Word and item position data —
⁂
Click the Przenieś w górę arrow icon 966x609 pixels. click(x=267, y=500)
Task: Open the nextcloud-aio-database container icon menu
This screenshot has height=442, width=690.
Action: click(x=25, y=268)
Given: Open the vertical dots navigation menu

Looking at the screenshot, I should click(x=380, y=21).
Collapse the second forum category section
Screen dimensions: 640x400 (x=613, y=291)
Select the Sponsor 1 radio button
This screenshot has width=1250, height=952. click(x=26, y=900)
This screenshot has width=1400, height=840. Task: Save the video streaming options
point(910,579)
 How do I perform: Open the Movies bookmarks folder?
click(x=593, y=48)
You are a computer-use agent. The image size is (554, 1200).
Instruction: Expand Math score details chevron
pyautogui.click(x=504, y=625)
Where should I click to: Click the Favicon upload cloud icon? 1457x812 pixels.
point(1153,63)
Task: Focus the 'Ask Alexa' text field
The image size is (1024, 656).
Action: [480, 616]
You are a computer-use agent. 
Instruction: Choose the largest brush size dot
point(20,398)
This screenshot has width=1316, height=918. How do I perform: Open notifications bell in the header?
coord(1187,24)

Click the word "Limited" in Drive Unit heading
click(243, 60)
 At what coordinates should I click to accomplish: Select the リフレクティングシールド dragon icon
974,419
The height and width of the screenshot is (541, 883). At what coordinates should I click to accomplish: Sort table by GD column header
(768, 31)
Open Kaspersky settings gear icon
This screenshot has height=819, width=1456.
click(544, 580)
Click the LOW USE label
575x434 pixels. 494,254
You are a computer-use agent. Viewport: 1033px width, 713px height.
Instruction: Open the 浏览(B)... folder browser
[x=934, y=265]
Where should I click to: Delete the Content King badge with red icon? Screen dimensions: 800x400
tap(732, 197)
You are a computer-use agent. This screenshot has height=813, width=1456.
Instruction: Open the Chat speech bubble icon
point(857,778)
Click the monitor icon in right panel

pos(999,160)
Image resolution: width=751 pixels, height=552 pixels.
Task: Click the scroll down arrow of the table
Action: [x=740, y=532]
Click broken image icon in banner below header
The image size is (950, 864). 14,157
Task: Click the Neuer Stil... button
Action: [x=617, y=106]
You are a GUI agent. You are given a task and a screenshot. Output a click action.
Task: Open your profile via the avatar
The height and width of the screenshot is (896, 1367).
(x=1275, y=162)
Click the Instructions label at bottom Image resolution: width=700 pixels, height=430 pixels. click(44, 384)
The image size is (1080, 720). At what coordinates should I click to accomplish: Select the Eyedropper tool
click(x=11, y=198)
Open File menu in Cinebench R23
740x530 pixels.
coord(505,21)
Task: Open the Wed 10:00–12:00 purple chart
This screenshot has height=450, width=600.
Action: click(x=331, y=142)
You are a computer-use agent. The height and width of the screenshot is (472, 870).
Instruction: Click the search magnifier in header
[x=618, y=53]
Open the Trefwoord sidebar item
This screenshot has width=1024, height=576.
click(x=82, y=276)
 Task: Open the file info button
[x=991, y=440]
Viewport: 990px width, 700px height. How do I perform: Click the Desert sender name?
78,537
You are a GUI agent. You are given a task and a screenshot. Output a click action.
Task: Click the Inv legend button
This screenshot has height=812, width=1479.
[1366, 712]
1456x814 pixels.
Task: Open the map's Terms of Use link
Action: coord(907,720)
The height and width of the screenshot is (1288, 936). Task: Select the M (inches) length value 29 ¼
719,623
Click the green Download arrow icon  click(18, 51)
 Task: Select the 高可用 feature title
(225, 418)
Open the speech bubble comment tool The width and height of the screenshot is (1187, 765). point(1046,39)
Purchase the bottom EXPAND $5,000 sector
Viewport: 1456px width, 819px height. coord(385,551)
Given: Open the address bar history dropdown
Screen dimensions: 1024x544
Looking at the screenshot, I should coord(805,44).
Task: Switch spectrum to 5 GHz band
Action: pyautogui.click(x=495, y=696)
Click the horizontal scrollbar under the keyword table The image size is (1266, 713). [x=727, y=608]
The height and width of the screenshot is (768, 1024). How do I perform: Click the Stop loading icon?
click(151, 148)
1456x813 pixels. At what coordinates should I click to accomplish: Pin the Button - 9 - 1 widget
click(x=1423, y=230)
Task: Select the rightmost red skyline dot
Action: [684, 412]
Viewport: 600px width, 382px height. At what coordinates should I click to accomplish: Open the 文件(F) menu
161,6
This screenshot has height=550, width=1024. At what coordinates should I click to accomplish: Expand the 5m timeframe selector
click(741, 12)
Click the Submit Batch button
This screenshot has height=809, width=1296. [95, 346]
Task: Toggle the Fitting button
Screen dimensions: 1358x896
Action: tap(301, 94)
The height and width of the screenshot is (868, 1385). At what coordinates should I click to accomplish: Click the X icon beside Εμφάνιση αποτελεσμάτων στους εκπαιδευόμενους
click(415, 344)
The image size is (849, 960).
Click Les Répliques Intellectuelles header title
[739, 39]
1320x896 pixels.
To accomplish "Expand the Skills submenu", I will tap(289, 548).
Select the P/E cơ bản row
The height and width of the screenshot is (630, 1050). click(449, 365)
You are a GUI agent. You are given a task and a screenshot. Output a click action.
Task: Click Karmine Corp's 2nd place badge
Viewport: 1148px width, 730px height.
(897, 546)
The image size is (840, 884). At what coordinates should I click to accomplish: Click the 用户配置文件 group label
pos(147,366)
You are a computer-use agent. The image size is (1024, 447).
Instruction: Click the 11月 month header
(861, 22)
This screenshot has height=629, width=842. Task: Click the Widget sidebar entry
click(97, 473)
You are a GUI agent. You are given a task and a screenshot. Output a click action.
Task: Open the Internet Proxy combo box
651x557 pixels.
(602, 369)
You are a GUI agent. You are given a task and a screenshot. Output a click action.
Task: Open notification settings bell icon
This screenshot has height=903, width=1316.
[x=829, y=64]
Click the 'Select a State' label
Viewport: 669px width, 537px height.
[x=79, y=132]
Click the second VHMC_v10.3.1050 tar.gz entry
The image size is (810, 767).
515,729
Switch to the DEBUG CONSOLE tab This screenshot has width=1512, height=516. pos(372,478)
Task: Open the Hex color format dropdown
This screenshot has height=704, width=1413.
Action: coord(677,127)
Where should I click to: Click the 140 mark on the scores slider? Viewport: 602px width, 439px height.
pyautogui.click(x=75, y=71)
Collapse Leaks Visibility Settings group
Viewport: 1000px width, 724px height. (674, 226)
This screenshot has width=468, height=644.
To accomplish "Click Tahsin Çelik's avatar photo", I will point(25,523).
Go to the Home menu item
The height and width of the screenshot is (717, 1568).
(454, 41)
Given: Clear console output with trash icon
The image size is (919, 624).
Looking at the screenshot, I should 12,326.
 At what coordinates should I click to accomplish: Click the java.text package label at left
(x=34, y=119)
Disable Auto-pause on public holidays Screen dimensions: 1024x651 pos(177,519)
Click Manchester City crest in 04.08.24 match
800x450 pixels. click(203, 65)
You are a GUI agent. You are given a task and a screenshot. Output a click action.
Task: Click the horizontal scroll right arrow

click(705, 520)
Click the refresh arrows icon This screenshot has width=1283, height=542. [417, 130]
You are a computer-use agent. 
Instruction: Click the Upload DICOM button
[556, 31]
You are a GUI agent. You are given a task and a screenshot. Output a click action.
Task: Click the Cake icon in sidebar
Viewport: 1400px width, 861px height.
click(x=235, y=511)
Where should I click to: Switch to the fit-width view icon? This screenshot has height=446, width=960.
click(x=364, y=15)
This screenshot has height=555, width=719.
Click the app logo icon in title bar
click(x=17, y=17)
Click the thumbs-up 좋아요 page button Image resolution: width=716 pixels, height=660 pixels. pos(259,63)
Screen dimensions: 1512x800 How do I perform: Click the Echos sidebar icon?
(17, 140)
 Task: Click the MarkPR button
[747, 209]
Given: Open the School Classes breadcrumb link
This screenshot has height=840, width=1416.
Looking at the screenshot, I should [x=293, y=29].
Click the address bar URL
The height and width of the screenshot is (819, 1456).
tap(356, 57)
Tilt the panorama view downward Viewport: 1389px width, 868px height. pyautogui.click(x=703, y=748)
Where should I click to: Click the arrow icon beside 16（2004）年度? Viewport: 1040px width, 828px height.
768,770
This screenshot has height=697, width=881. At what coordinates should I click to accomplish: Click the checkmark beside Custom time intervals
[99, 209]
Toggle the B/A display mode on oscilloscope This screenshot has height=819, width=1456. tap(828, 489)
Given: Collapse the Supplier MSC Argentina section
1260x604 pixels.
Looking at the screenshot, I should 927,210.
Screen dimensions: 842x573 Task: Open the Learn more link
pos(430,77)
⁂
What you should do — Copy out the lines starting with the one that contains "The image size is (1080, 720)." and ending with the one that contains "coord(505,21)", including both of those lines.

Reply to the exercise —
The image size is (1080, 720). At what coordinates should I click to accomplish: Select the Eyedropper tool
click(x=11, y=198)
Open File menu in Cinebench R23
740x530 pixels.
coord(505,21)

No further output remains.